Matt Bishop, sr., and Colton Reimer, fr., Fruita Monument

Dual record: 6-4. Regional finish: Second.

They qualified for state by defeating ThunderRidge in a second-place challenge match at the regional.

Bishop, also a wrestler, was on the junior varsity last season.

No. 4 doubles

Matthew Ness, soph., and Charlie Ruckman, soph., Grand Junction

Dual record: 10-1. Regional finish: First.

Last season, Ness at times played No. 4 doubles with Matthew Prinster, and Ruckman was a No. 2 singles player on junior varsity.

Ruckman and Ness placed third at the Western Slope Open.

James Stagg, soph., and Sam Graf, soph., Fruita Monument

Dual record: 7-3. Regional finish: Second.

Stagg played junior varsity last season, and as for Graf, “He didn’t even pick up a racket until two months ago,” Fruita Monument coach Clint Davis said at last weekend’s regional. “He’s a good baseball player, so that helped him to pick it up.”

They swim, meet for team dinners, toss around riddles and play cards, football and ultimate Frisbee.

All to help them play tennis.

“We’re probably the closest team out here,” Grand Junction High School senior No. 1 doubles player Jacob Filutze said during last week’s Class 5A Region 5 tournament. “Not many have the same bond we do.”

Grand Junction, which took first in all seven flights at the regional, has proved to be one of the top teams in the state, and it will have the chance to prove it again Thursday through Saturday at the 5A state tournament at Denver’s Gates Tennis Center.

The Tigers have No. 1 singles player Spencer Weinberg, a two-time state finalist. They have freshman phenom Jacob Lapkin, who moved in from Wyoming during the past year, at No. 2 singles. Their No. 1 doubles team of Filutze and Tate Hegstrom has a shot to make it to the final.

And their coach, Carol Elliott, is known in the Grand Junction tennis community as a coach who gets players to reach their potential.

But with defending champion Cherry Creek strong once again, can the Tigers win state?

“We’re going to go into it believing we can,” Elliott said. “Anything can happen as long as you have that belief and you get that doubt out of your head.”
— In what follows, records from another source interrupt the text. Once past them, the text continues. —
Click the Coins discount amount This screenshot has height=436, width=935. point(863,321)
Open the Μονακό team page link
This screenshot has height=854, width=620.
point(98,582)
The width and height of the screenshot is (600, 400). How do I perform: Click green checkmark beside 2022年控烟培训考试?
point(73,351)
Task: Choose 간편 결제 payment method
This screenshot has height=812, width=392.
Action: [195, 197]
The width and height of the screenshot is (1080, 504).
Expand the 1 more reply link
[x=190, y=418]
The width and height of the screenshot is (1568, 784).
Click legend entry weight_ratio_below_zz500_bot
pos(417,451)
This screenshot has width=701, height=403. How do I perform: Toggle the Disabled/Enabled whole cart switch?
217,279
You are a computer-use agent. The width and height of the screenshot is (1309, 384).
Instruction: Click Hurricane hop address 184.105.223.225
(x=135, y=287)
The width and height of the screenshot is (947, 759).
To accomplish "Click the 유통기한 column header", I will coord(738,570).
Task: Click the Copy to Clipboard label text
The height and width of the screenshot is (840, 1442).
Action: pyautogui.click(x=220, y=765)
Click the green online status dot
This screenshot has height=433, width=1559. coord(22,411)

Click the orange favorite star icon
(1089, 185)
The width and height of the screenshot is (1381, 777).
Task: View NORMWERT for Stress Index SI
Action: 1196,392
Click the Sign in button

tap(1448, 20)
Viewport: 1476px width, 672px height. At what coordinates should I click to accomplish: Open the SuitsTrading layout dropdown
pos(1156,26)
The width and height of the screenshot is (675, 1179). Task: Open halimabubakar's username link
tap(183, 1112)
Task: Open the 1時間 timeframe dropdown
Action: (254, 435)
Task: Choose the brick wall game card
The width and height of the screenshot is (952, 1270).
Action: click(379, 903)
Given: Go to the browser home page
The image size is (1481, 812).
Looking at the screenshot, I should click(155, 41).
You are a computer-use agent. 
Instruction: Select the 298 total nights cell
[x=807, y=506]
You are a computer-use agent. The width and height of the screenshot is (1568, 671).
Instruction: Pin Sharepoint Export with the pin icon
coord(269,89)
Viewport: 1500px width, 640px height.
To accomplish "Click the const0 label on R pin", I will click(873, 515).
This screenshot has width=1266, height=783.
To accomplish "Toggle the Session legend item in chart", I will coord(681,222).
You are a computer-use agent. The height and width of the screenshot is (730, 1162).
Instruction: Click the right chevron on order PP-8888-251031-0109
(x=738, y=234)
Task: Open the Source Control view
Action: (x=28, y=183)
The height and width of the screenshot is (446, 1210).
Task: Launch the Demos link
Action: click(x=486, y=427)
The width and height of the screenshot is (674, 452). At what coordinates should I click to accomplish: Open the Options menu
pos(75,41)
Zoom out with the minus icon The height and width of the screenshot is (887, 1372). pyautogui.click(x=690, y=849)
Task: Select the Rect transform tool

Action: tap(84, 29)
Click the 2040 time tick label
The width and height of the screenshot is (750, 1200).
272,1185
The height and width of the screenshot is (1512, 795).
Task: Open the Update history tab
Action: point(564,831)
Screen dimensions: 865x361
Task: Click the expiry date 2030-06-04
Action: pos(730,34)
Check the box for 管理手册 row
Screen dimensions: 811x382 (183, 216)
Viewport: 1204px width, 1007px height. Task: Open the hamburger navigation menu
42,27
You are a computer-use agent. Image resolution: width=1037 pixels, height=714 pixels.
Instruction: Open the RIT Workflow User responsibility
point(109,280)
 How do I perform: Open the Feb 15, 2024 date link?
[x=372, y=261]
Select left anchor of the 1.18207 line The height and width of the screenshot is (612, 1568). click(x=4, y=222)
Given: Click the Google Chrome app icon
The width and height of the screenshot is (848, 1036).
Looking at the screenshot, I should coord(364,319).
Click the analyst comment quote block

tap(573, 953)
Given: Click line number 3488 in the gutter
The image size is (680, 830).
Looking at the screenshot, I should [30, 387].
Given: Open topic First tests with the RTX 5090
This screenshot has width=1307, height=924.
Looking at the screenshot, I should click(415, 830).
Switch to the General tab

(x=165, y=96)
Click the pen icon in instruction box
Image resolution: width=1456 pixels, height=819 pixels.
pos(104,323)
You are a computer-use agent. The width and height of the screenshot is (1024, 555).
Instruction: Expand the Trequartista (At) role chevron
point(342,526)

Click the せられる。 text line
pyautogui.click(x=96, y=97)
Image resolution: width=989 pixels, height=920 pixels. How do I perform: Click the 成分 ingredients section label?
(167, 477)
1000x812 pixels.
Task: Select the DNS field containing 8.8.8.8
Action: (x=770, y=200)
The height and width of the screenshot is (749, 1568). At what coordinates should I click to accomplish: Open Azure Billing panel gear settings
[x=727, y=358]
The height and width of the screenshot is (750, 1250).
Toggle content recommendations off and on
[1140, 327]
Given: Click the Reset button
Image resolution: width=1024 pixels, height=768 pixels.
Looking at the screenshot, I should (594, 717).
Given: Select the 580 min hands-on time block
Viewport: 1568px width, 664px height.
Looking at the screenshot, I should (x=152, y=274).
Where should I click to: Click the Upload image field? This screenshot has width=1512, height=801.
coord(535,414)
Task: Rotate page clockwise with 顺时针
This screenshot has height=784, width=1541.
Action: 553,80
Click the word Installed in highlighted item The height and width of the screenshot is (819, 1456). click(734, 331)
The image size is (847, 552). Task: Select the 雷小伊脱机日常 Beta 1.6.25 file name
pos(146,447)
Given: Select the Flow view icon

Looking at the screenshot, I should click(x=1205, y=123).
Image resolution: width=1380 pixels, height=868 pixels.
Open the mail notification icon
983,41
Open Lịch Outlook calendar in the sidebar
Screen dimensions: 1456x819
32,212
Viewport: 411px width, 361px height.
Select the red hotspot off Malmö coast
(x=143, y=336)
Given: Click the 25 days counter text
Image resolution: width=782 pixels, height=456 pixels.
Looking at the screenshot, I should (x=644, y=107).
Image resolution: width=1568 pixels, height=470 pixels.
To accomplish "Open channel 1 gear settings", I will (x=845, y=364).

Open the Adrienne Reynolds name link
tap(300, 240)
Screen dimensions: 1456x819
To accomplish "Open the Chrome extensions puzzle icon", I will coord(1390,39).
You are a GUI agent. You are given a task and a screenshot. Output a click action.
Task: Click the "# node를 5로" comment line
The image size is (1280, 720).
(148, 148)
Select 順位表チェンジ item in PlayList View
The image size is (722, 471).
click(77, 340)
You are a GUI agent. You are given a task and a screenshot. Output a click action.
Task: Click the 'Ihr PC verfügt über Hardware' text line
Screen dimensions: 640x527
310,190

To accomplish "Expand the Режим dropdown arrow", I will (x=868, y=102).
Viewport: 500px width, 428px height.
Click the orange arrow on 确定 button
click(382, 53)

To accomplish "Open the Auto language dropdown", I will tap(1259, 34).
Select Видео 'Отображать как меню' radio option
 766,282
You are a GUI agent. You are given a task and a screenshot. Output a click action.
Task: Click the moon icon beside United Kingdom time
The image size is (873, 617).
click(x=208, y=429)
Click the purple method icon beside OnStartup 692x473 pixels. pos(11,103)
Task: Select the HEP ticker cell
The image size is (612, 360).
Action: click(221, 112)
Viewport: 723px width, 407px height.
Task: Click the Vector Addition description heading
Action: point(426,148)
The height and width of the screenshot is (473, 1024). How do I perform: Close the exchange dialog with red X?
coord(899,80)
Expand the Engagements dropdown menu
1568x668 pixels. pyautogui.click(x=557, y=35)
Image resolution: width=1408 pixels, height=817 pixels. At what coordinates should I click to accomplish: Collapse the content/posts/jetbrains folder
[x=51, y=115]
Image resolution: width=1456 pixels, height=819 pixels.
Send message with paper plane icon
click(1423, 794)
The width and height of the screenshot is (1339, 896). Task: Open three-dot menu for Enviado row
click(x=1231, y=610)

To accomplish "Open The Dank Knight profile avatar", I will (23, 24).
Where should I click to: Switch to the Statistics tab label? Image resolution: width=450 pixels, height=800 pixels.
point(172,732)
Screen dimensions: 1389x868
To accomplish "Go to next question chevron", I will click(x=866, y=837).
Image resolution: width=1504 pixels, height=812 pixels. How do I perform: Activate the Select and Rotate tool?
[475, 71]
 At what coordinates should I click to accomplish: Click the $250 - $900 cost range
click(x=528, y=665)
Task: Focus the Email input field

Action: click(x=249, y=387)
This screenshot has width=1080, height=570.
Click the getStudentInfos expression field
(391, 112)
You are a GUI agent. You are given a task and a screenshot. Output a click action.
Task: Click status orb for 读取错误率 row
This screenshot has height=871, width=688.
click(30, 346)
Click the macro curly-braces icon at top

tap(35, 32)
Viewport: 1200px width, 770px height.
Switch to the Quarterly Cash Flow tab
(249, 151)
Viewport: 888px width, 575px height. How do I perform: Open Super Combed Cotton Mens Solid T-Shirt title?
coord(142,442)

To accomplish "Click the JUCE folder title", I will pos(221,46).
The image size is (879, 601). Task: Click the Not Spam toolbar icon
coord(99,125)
Weinberg, for one, has flushed the setback of tendinitis out of his mind. The senior, who placed second at state last season and was a champion as a sophomore, did not play tennis for six months while he rehabilitated his wrist earlier this year.

Yet he still became a four-time regional champion.

“This has been the best four years,” Weinberg said, “and especially because of coach Elliott. All the credit goes to coach Elliott. Thanks to her, honestly.”

Elliott also worked with Lapkin, known for his extending points with lacing forehands. In part, she worked on Lapkin’s mental game.

“He’s definitely been coming to the net more, but not too much,” said Fruita Monument’s No. 2 singles player Matt Harris, who also qualified for state after placing second to Lapkin at regionals. “He’s more consistent, and he’s been hitting more winners.”

Lapkin previously played only in individual tournaments such as the USTA National Championship in Little Rock, Ark., when he was 12.

Grand Junction hopes the addition of Lapkin helps the Tigers improve on their third-place finish from last season’s state tournament, where they reached the semifinals in six flights and placed two — Weinberg and the No. 1 doubles team of Filutze and Owen Gardner, who was a senior — in the finals.

They’ll be hoping for an individual state champion as well.

And it partially comes down to drowning doubt, Elliott said.

“You have to be mentally strong and mentally tough,” she said. “I’ve been trying to teach them day by day you can’t let (doubt) happen. When it starts filtering in, you have to get it out of your head.”

Besides Harris, Fruita Monument qualified three doubles teams, including the No. 1 doubles team of Kelson Reimer and Taylor Scofield.

Wildcats coach Clint Davis briefly separated Reimer and Scofield from their No. 1 pairing. Then, at the Western Slope Open, in their third match of the season, Davis put them together again. They eventually defeated Columbine’s Calvin Buechler and Andy Leach, a tandem that also qualified for state.

“Then it was like, ‘OK, this is how it’s supposed to be,’ ” Davis said. “Why did we switch them in the first place?”